‘Cos I’m worried about you’: Biden pokes back at reporter who challenged him on wearing a mask

·2 min read

Joe Biden told a reporter he still wears a mask inside because he cares about them. Then he said it was a joke.

Mr Biden was asked by a reporter during a press conference on Friday why he still wears a mask when he walks out to the podium since he and virtually everyone around him have received the coronavirus vaccine.

"Because I'm worried about you," he said. "That's a joke. It's a joke."

Mr Biden then went on to explain his real reason for wearing masks despite being vaccinated and being largely surrounded by other vaccinated people.

"Why am I wearing the mask? Because when I'm inside it's still good policy to wear the mask.
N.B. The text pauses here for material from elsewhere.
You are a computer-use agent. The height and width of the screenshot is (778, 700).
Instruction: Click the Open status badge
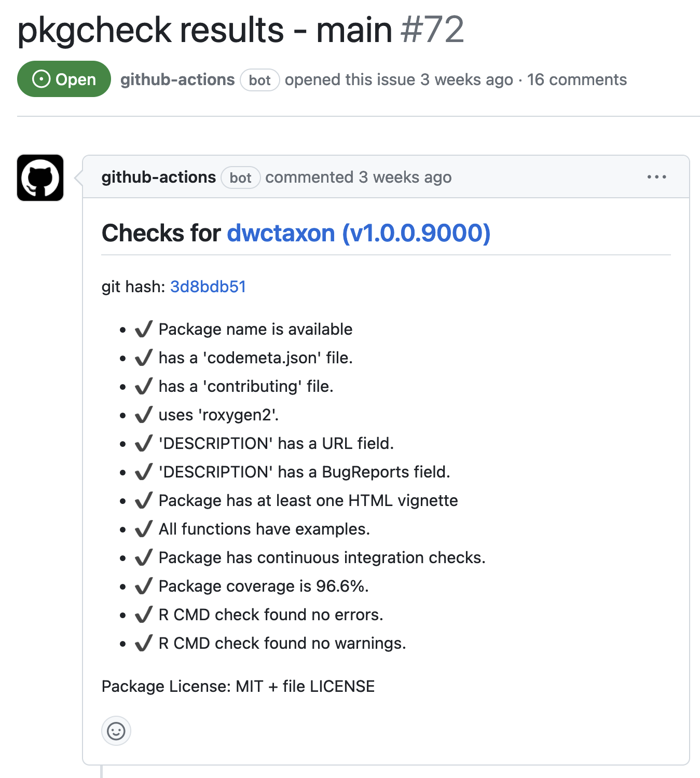coord(63,79)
That's why," he said.

The president said he's so used to not wearing his mask outside that he sometimes forgets to put it back on when he walks away from the podium.

When Mr Biden referenced "good policy," he was likely referencing the Center for Disease Control's mask guidelines for fully vaccinated individuals.
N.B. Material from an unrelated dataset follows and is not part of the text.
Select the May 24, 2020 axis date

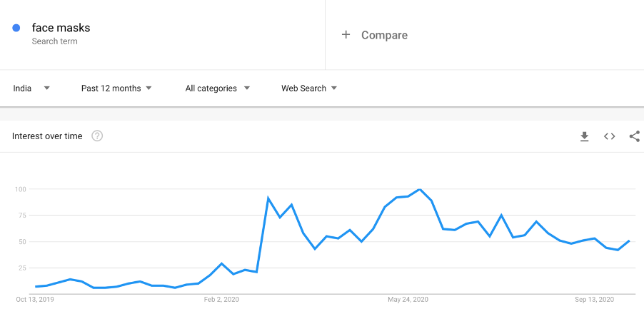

According to the CDC, it is still recommended for fully vaccinated people to continue wearing masks inside in order to protect individuals who may not be vaccinated.

"In indoor public spaces, the vaccination status of other people or whether they are at increased risk for severe COVID-19 is likely unknown," the CDC guidelines states. "Therefore, fully vaccinated people should continue to wear a mask that fits snugly against the sides of your face and doesn’t have gaps, cover coughs and sneezes, wash hands often, and follow any applicable workplace or school guidance."

Continued mask use is also important to stave off the spread and development of mutant strains of the coronavirus that could prove resistant to the already-developed vaccines.

Brandon Guthrie, an epidemiologist at the University of Washington, told Vox that the potential for variants to arise makes mask usage a still important element of countering the pandemic.

“These variants — especially ones that have mutations that make them more transmissible — can pop up and then spread quite quickly,” Mr Guthrie said. “If you combine that with a variant that could evade the current vaccines, you’re not going to get a lot of advance warning. Which means a widespread outbreak, including some people who had already gotten their shots, could get going before we were able to contain it.”